The integration of palliative care into intensive care units (ICUs) is advocated to mitigate physical and psychological burdens for patients and their families, and to improve end-of-life care. The most efficacious palliative care interventions, the optimal model of their delivery and the most appropriate outcome measures in ICU are not clear.
We conducted a systematic review of randomised clinical trials and observational studies to evaluate the number and types of palliative care interventions implemented within the ICU setting, to assess their impact on ICU practice and to evaluate differences in palliative care approaches across different countries.

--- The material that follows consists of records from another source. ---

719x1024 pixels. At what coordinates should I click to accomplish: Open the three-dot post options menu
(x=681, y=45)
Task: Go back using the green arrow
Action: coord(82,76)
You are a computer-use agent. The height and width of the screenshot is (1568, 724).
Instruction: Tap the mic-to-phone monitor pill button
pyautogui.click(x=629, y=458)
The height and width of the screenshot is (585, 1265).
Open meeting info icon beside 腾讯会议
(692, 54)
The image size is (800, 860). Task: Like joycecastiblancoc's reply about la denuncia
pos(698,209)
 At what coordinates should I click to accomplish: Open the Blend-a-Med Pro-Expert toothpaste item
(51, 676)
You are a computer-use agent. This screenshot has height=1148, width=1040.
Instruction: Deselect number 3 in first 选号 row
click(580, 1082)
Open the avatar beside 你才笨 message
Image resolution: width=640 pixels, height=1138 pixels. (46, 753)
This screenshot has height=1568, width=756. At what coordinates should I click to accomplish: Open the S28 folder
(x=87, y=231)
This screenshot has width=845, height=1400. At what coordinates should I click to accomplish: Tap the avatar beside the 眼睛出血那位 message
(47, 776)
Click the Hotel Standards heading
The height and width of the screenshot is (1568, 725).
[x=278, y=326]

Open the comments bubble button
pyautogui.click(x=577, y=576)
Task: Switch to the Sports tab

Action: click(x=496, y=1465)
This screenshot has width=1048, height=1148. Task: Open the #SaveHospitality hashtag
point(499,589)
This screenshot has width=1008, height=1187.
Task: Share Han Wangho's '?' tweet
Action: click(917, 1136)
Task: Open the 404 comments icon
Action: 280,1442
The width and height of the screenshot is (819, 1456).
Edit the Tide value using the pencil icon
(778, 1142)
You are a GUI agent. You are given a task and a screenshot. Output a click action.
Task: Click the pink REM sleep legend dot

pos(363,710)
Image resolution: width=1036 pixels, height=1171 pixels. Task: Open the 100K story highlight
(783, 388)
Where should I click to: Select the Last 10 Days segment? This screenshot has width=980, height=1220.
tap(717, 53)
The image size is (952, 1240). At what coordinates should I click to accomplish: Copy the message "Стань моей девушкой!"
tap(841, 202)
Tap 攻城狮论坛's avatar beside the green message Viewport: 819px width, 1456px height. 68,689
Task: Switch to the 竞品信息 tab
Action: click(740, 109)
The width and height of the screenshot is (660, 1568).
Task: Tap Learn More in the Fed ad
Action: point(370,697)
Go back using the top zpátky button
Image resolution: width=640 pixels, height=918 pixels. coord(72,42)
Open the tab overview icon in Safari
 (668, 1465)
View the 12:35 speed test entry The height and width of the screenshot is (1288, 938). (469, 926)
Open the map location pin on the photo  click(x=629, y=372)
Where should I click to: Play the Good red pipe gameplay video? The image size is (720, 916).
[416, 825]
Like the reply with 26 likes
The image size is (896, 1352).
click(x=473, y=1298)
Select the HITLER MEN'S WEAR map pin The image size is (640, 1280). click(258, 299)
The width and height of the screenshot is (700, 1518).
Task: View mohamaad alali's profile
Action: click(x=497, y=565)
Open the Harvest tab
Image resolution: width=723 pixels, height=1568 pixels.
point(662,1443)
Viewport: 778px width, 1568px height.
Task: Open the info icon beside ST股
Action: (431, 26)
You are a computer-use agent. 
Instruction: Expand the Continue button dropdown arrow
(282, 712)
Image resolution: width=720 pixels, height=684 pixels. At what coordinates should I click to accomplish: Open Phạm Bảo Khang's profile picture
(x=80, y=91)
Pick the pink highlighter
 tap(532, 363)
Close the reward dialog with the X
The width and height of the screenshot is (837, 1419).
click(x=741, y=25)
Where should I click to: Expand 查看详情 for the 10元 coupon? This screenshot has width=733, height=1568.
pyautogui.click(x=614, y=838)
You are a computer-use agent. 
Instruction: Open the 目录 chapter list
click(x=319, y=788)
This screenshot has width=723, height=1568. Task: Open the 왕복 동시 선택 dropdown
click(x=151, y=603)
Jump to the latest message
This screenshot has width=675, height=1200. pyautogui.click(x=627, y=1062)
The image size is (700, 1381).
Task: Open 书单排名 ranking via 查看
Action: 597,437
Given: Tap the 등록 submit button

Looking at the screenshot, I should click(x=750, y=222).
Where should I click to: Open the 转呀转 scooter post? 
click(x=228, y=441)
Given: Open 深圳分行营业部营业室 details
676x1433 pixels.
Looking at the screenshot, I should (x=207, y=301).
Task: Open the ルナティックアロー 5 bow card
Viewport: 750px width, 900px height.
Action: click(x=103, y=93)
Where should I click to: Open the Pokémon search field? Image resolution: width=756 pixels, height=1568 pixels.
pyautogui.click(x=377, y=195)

Fifty-eight full articles were identified, including 9 randomised trials and 49 cohort studies; all but 4 were conducted within North America. Interventions were categorised into five themes: communication (14, 24.6%), ethics consultations (5, 8.8%), educational (18, 31.6%), involvement of a palliative care team (28, 49.1%) and advance care planning or goals-of-care discussions (7, 12.3%). Thirty studies (51.7%) proposed an integrative model, whilst 28 (48.3%) reported a consultative one. The most frequently reported outcomes were ICU or hospital length of stay (33/55, 60%), limitation of life-sustaining treatment decisions (22/55, 40%) and mortality (15/55, 27.2%). Quantitative assessment of pooled data was not performed due to heterogeneity in interventions and outcomes between studies.
Beneficial effects on the most common outcomes were associated with strategies to enhance palliative care involvement, either with an integrative or a consultative approach. Few studies reported functional outcomes for ICU patients. Almost all studies were from North America, limiting the generalisability to other healthcare systems.
提倡将姑息治疗纳入重症监护病房(ICU),以减轻患者及其家属的身心负担,并改善临终关怀。目前尚不清楚最有效的姑息治疗干预措施、其实施的最佳模式以及 ICU 中最合适的结果测量方法。
我们对随机临床试验和观察性研究进行了系统回顾,以评估在 ICU 环境中实施的姑息治疗干预措施的数量和类型,评估其对 ICU 实践的影响,并评估不同国家姑息治疗方法的差异。
共确定了 58 篇全文,包括 9 项随机试验和 49 项队列研究;除 4 项外,其余均在美国进行。干预措施分为五个主题:沟通(14 项,24.6%)、伦理咨询(5 项,8.8%)、教育(18 项,31.6%)、姑息治疗团队的参与(28 项,49.1%)和预先护理计划或目标关怀讨论(7 项,12.3%)。30 项研究(51.7%)提出了综合模式,28 项研究(48.3%)报告了咨询模式。报告最多的结果是 ICU 或住院时间的长短(33/55,60%)、限制生命支持治疗决策(22/55,40%)和死亡率(15/55,27.2%)。由于研究之间干预措施和结果存在异质性,因此未对汇总数据进行定量评估。
与增强姑息治疗参与度相关的策略(无论是综合模式还是咨询模式)都对最常见的结果产生了有益的影响。很少有研究报告 ICU 患者的功能结果。几乎所有研究都来自北美,限制了其在其他医疗保健系统中的推广。